#### Try it:
Among the lines of the records, please find those that contain the word "Groups" and copy them.

#### Material provided:
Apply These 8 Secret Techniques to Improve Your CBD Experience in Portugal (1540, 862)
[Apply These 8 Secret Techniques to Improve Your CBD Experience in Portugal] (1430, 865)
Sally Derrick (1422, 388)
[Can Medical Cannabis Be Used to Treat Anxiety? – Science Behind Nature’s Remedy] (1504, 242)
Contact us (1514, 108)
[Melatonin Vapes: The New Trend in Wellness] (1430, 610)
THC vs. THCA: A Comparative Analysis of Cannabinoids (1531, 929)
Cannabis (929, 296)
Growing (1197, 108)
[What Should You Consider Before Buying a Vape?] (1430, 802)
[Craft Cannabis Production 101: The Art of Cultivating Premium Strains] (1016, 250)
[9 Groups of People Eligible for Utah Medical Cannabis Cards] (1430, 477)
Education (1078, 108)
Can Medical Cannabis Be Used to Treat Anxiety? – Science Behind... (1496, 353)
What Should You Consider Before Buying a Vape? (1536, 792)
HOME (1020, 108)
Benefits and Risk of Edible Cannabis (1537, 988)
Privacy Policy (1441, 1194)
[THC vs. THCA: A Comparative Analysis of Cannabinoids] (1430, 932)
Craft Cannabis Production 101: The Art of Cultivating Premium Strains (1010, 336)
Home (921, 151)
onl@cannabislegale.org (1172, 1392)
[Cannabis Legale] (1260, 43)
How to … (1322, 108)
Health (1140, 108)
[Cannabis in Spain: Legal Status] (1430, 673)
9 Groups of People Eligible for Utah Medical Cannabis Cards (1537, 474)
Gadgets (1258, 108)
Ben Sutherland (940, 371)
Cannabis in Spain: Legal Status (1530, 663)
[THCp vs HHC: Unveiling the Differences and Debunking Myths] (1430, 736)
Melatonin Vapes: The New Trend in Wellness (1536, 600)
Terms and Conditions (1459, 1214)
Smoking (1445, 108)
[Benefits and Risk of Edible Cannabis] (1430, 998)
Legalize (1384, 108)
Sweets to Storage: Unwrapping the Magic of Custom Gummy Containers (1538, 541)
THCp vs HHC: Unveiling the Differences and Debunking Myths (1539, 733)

#### Solution:
[9 Groups of People Eligible for Utah Medical Cannabis Cards] (1430, 477)
9 Groups of People Eligible for Utah Medical Cannabis Cards (1537, 474)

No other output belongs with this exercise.